Solhi H, Mostafazadeh B, Vishteh HRK, et al. Benefit effect of naloxone in benzodiazepines intoxication: findings of a preliminary study. Human Exp Toxicol 2011; 30:535–540

Background: Benzodiazepines have significant potential toxicity including lethargy and CNS depression. As an antidote, flumazenil is a specific benzodiazepine antagonist, but is expensive and has side effects such seizures. For this reason, centers with limited resources are in search of a cheaper and safer alternative treatment. Previous work indicates that naloxone may antagonize the GABA receptor.

Research Question: Does naloxone improve symptoms of benzodiazepine overdose?
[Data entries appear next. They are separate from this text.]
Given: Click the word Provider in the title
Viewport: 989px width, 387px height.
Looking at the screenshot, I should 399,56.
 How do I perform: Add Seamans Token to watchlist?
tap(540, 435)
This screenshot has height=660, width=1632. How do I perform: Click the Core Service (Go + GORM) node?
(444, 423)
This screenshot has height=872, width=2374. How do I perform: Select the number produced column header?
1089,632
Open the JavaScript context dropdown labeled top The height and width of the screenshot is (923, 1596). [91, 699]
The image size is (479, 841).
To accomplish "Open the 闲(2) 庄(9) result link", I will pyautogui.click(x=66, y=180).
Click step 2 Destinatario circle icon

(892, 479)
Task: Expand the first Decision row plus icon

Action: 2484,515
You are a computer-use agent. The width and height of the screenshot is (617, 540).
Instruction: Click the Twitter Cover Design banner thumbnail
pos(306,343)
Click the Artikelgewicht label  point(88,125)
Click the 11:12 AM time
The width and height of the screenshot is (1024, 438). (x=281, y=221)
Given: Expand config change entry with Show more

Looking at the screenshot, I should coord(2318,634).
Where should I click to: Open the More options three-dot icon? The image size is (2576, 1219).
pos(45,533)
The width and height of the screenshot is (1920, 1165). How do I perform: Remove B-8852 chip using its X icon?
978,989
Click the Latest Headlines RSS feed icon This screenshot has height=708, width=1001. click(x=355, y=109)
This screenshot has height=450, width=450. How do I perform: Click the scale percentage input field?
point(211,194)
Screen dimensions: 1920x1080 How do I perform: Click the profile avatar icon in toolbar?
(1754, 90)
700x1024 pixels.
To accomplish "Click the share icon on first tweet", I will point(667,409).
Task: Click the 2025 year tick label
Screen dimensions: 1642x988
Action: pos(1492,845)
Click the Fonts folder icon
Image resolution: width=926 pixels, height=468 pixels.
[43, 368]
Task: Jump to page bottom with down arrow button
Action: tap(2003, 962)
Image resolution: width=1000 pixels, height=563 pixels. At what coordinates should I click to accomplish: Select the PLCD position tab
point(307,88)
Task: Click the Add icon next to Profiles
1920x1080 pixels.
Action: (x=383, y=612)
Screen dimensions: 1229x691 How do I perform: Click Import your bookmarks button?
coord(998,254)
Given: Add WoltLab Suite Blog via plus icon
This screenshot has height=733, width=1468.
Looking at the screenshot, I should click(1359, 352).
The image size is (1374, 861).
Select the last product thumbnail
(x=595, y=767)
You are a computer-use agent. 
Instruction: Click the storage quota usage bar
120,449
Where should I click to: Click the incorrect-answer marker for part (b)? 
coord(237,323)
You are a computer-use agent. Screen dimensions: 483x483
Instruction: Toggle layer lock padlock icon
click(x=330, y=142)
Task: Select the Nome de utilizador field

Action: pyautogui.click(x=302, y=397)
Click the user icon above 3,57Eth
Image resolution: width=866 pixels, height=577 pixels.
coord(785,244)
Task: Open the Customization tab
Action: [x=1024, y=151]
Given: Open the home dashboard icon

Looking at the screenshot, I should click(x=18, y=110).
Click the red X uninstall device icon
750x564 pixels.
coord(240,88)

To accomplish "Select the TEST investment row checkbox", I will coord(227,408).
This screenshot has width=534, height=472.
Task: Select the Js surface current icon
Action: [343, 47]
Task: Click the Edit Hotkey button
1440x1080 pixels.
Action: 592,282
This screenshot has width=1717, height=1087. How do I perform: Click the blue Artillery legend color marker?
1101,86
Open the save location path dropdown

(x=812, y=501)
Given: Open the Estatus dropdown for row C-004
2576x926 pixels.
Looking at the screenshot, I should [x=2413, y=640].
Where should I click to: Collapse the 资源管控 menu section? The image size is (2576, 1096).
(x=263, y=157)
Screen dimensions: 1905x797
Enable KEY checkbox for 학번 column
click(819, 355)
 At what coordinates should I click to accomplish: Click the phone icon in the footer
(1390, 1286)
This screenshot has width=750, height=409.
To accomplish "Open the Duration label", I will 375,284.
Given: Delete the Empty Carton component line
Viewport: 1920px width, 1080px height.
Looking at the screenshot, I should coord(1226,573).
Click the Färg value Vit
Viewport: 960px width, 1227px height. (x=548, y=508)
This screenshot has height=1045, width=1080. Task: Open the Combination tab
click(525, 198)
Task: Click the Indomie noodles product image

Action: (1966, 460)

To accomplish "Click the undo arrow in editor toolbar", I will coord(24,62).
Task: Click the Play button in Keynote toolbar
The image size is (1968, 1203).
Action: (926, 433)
Methods: This was a blinded random allocation study encompassing 116 patients with history and signs of benzodiazepine intoxication. Drugs included were diazepam, clonazepam, alprazolam, and lorazepam. Coingestion of opioids, tricyclics, or ethanol was an exclusion. Subjects in the treatment arms were given two doses of 0.4 mg of naloxone and then evaluated by a blinded observer 30 min later.

Results: There were no significant difference among the treatment arms when adjusting for gender, age, ingestion to treatment time, and symptoms. After treatment, the naloxone arm had significantly less patients who met the clinical judgment of lethargy (P < 0.001), weakness (P < 0.001), ataxic (P > 0.001), hyporeflexic (P < 0.001), or dysarthric (P < 0.008). There were no statistical differences in nystagmus or hospital stay between the study arms.

Conclusion: The authors argue that this study supports naloxone as a viable reversal agent for the respiratory and CNS depression associated with benzodiazepine overdose, especially in healthcare systems with limited financial resources. They further advocate that additional studies are needed with a larger sample size.

Critique: This study had a number of design limitations that prevent accepting the results and conclusion. Regarding inclusion and exclusion, there is the inability of a sedated patient to give an accurate history, the possible secondary gains of denying other substances, and the poorly defined “screening tests” used to exclude substances such as opioids. It would be critical to definitively exclude co-ingested opioids in a trial to test the ability of naloxone to reverse CNS depression due to non-opioid toxicity. This is especially true in a country where tramadol abuse is common. Although the authors state that the different groups were similar prior to treatment, the control patients may have been sicker. Notation for Table 1 indicates that all bradypneic patients were in control groups. Except for GCS, all study criteria were subjective, so more than one blinded observer would have been appropriate. The paper does not state why the study included only a single observation time point of 30 min after naloxone treatment. The reported positive treatment benefits did not appear to change treatment or significantly decrease length of stay. Lastly, the study did not include potential adverse effects of naloxone treatment.

Implications for the Toxicologist: This study leaves more questions than it answers and will not impact clinical toxicology practice.